Toxic positivity can manifest in trite sayings like, “It could be worse,” “Everything happens for a reason,” or “Cheer up.” It can cause us to avoid sharing our pain with others or even feeling ashamed that we feel sad or angry to begin with. Toxic positivity refuses to deal with situations honestly and can make us minimize the pain of others.
Scripture teaches that not everything that happens is good. In Psalms especially, it also shows us that humans feel a wide range of emotions. Our Creator Himself has emotions. God knows love, joy, anger, compassion, and sadness (Jeremiah 31:3; Luke 10:21; Matthew 21:12; Exodus 33:19; John 11:35). God Himself does not subscribe to the idea that a continual, forced positivity is healthy or normal.
We see, too, in Scripture that God does not condemn the harder emotions like anger, sadness, or grief. These emotions are a natural part of the human experience, and, rightly handled, there is nothing sinful about them. God calls us to mourn for sin (Matthew 5:4), weep over disobedience (2 Corinthians 7:10), fear eternal separation from God (Matthew 10:28), and be angry at things like injustice (Isaiah 1:17). Rather than tamp down negative emotions, we are to “weep with those who weep” (Romans 12:15, ESV).

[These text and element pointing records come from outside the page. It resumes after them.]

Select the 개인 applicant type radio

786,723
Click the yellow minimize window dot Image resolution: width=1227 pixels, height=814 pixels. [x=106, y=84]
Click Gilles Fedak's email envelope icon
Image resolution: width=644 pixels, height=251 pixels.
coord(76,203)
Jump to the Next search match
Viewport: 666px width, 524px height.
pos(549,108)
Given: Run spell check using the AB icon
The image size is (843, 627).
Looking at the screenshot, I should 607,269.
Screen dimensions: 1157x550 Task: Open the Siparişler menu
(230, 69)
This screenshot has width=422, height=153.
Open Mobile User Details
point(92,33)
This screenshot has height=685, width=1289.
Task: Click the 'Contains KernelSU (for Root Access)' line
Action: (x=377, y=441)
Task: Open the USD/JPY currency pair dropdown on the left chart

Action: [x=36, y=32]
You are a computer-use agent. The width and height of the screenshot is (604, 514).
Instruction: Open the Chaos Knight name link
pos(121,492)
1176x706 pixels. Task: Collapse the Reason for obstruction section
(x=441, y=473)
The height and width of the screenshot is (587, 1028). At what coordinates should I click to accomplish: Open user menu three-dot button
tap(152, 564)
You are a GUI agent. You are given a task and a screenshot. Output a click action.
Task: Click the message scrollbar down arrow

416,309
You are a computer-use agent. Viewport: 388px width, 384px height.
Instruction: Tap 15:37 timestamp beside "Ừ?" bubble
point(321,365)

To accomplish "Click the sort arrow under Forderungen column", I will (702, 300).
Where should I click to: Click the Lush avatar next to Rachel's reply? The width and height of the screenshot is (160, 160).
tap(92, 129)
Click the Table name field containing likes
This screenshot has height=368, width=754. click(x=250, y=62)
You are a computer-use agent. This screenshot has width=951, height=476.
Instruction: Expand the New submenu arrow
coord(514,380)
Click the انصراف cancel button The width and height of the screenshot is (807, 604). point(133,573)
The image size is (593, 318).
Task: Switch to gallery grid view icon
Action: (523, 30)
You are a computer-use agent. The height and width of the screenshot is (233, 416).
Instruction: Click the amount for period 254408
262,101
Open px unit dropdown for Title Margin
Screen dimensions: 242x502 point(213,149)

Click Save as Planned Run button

It is essential that Christians take sin seriously and be rightly grieved by it (Matthew 9:47). There is no positive spin that can remove sins from us or anyone else. Repentance requires a heart broken by its own sinfulness (2 Corinthians 7:10). We should never let someone diminish our heartbreak over our sins.
The psalms are a good study in emotion and truth. Various psalmists recount injustices, difficult circumstances, or a hard past, and they express honest words of grief and need; then they move into words of praise for God and who He is (e.g., Psalms 51, 54, 55, 56). In contrast, toxic positivity seeks to circumvent the process, moving straight to “praise,” skipping the honest dealing with life’s tragedies. The problem is that “worship” based on a false optimism is itself going to be inauthentic (see John 4:24).
Toxic positivity denies the reality of one’s situation, embraces dishonesty, and suppresses the natural emotions that God Himself experiences and that He created us to experience as well. Our perspective, although hopeful, must be informed by the truth of the Bible and grounded in reality.